## START

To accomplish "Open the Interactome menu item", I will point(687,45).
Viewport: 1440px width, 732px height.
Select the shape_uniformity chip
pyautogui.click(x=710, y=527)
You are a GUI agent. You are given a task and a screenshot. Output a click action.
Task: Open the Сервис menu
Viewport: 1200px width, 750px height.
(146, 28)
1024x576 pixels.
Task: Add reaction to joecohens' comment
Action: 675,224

## END
## START

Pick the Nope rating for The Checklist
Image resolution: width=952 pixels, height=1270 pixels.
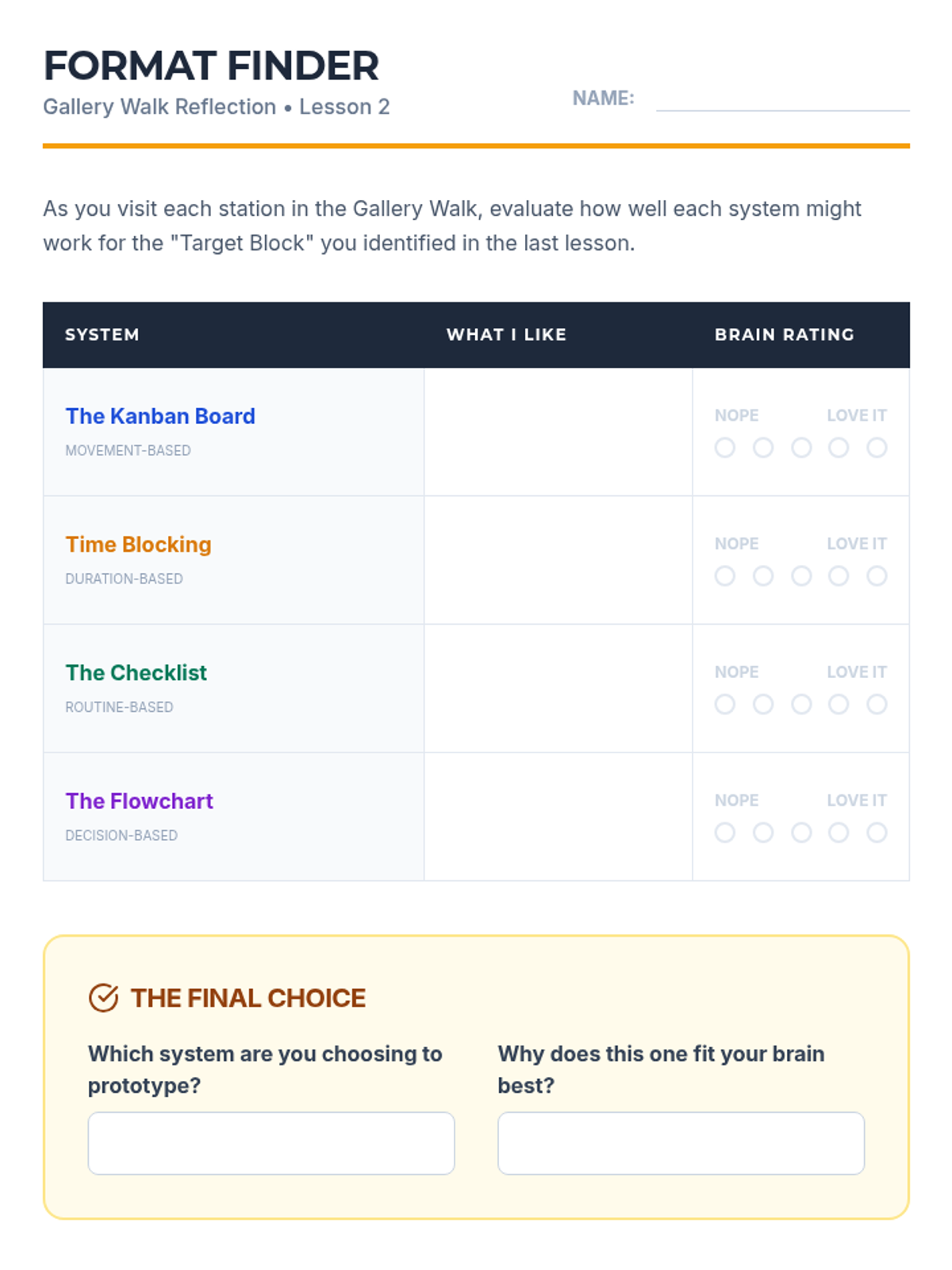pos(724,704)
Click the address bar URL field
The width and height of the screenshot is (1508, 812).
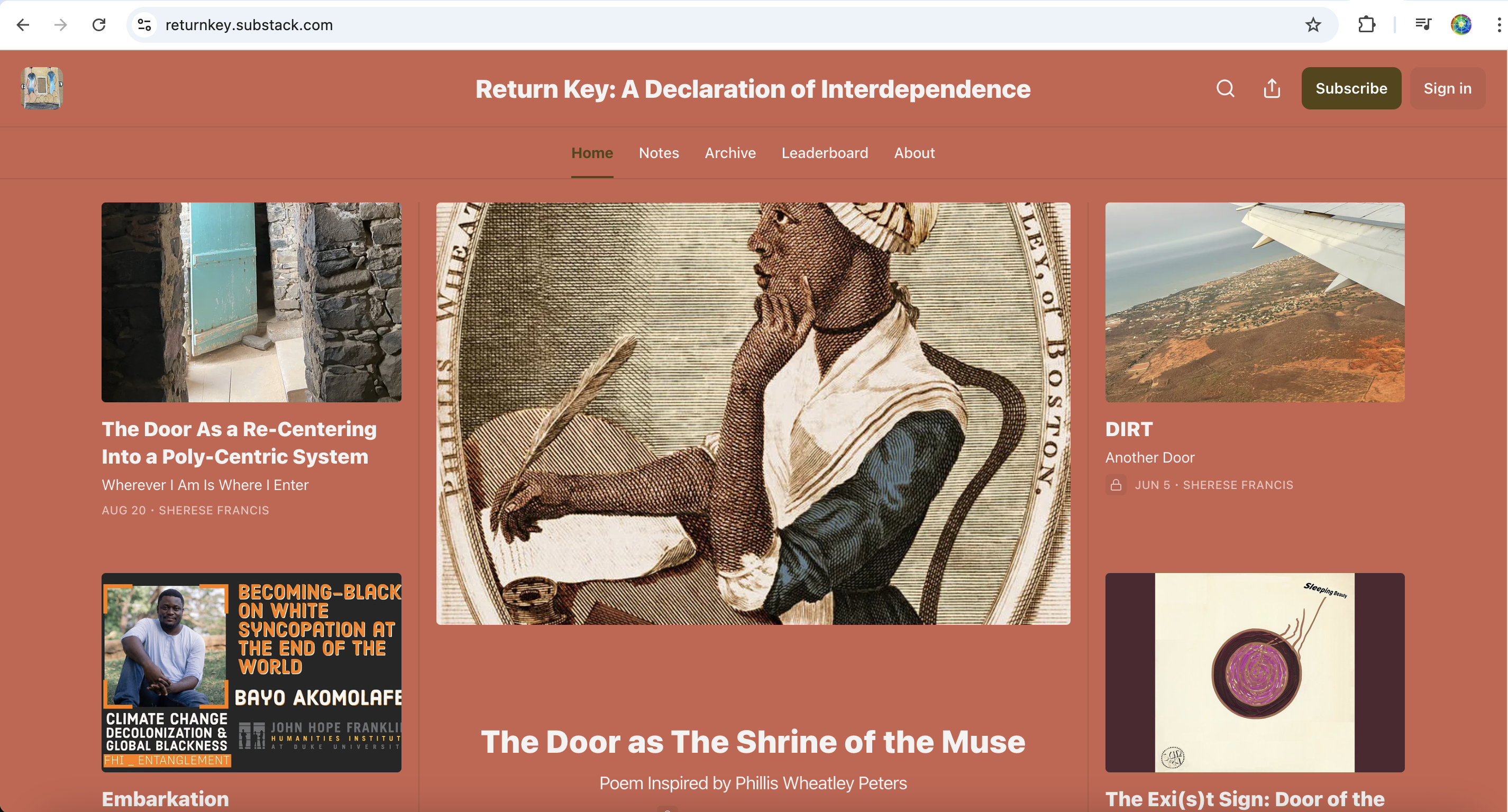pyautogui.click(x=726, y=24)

## END
## START

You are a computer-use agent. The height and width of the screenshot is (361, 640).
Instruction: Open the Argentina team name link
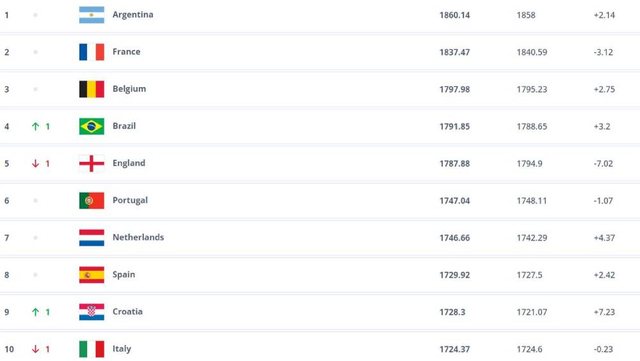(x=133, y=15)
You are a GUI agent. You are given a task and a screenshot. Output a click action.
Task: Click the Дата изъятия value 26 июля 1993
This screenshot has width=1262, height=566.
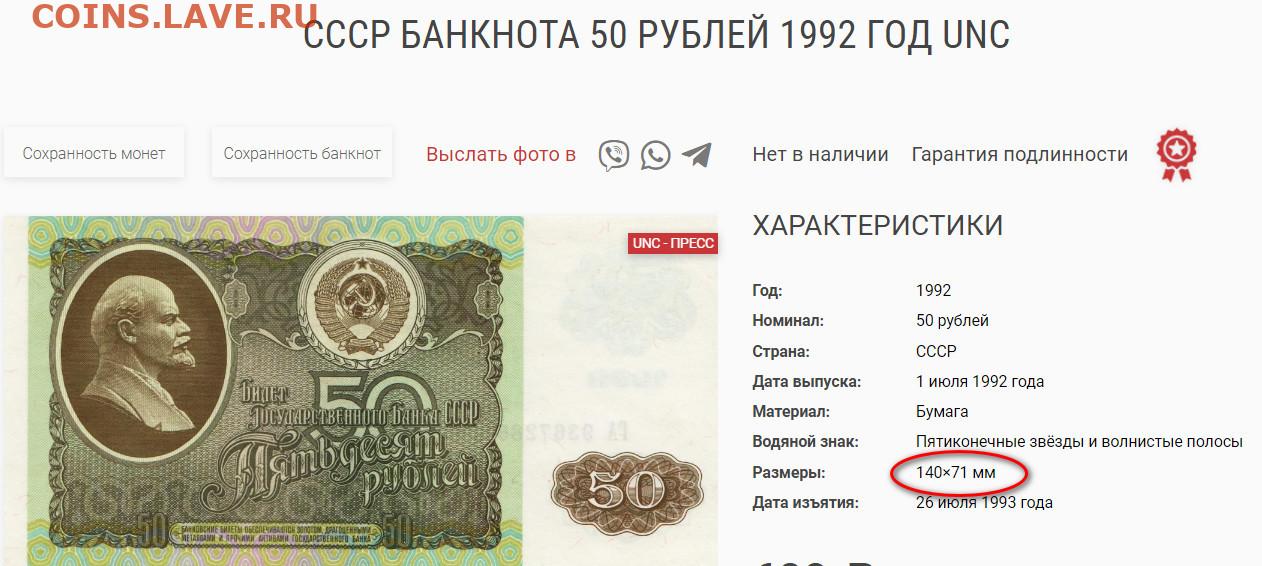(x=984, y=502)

## END

Could you rewrite the material from the line with "I will point(687,45)." to the line with "Action: 675,224" as a numbered list, leaving out any blank lines?

** FULL SOLUTION **
1. To accomplish "Open the Interactome menu item", I will point(687,45).
2. Viewport: 1440px width, 732px height.
3. Select the shape_uniformity chip
4. pyautogui.click(x=710, y=527)
5. You are a GUI agent. You are given a task and a screenshot. Output a click action.
6. Task: Open the Сервис menu
7. Viewport: 1200px width, 750px height.
8. (146, 28)
9. 1024x576 pixels.
10. Task: Add reaction to joecohens' comment
11. Action: 675,224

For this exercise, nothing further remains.